“Uma outra Bela Adormecida” é o título do espetáculo criado por Beatriz Brás, Martim Sousa Tavares e Francisco Lourenço, a partir do texto que Agustina Bessa-Luís escreveu em 1999, numa reinterpretação do clássico de Charles Perrault, e que vai estar em cena de 12 a 22 de janeiro.
Inserido nas comemorações do centenário de Agustina Bessa-Luís (1922-2022), o espetáculo segue o texto original, em que a escritora “acrescentou e problematizou algumas questões da Bela Adormecida” e que agora ganha forma em palco, explicou à Lusa Martim Sousa Tavares, que assina a composição e a direção musical.
“A Agustina, como ela própria refere, insere-se numa linhagem já muito longa de autores que abordaram este conto que tem centenas de anos […] e há ali algumas pontas soltas que são interessantes pensar. Uma delas é a questão, por exemplo, de uma pessoa estar a dormir e ser acordada com um beijo, enquanto dorme, que hoje em dia já não é tão bem vista como seria e pode ser uma coisa cómica, como pode ser problemática”, afirmou.
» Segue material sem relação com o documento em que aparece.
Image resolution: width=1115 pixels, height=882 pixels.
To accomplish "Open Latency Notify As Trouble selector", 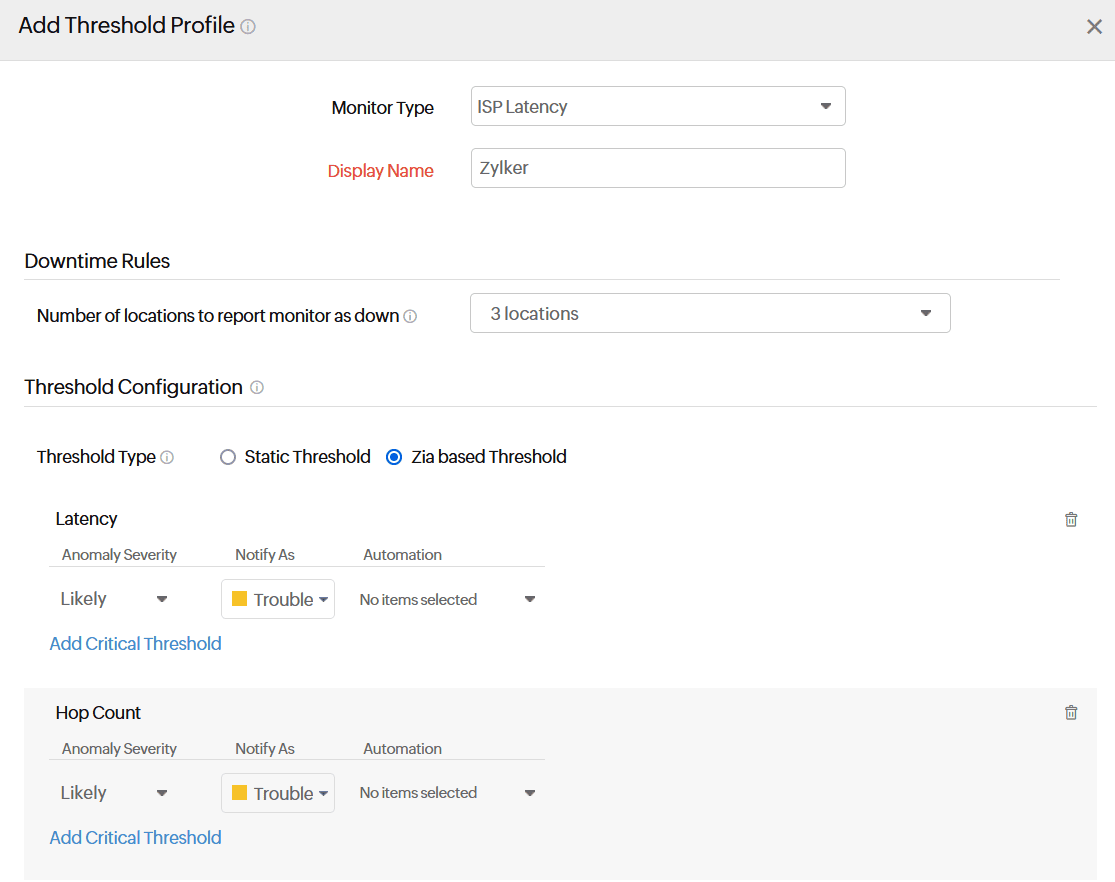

No fundo, os três criadores da peça agarraram no texto que Agustina Bessa-Luís escreveu, “que tem uma certa estranheza, que tem duplas leituras” e levaram-no para a cena.
Para tal, foi necessário fazer uma ligeira adaptação para palco, na medida em que o texto que Agustina escreveu é um texto para ser lido e não um texto teatral, nomeadamente a passagem para discurso direto.
Além das interpretações — com Beatriz como narradora e personagem principal — vão ser projetadas imagens no fundo do cenário, um trabalho da responsabilidade de Francisco Lourenço, que complementam “alguma da imagética que está a ser mencionada”.
“Fala-se numas colheres de ouro que são tão pesadas que os personagens não conseguem trazê-las até à boca, portanto ali podem aparecer umas colheres, que depois se transformam numa farpa, que vai espetar-se no dedo da Bela Adormecida, portanto são sempre imagens entre o abstrato, o desconcertante e o cómico também, que vão estimular a imaginação de quem ouve”, explicou.
Martim Sousa Tavares destacou que nunca são projetadas imagens de personagens, de pessoas, porque isso iria embater naquilo que já se está a ver.
“É uma complementaridade, e a música faz a mesma coisa também, a música também está ali para pontuar a estranheza, para pontuar alguns momentos, como, por exemplo, uma cena em que vão todos para a guerra ou uma cena em que ficam todos a dormir, a música está lá para fazer essa cama”.
Para interpretar a música estarão em palco quatro músicos, da Orquestra Sem Fronteiras, que tocam cinco ou seis instrumentos cada um, dando uma “diversidade muito colorida naquilo que são as soluções” apresentadas.
Há ainda o recurso a pedais de ‘loop’, que é um efeito em que um músico toca e o pedal fica a tocar aquilo que ele tocou.
Ou seja, “o músico pode tocar qualquer coisa diferente por cima disso, o que nos dá efeitos muito interessantes quando por exemplo todos adormecem, os próprios músicos adormecem, ficando apenas os pedais a tocar sozinhos, uma brincadeira também com os automatismos nada humanos das tecnologias da música”.
Em maio, o espetáculo vai ser reposto, com a parte musical a ser interpretada pelos alunos da Orquestra de Cordas da Escola da Casa Pia.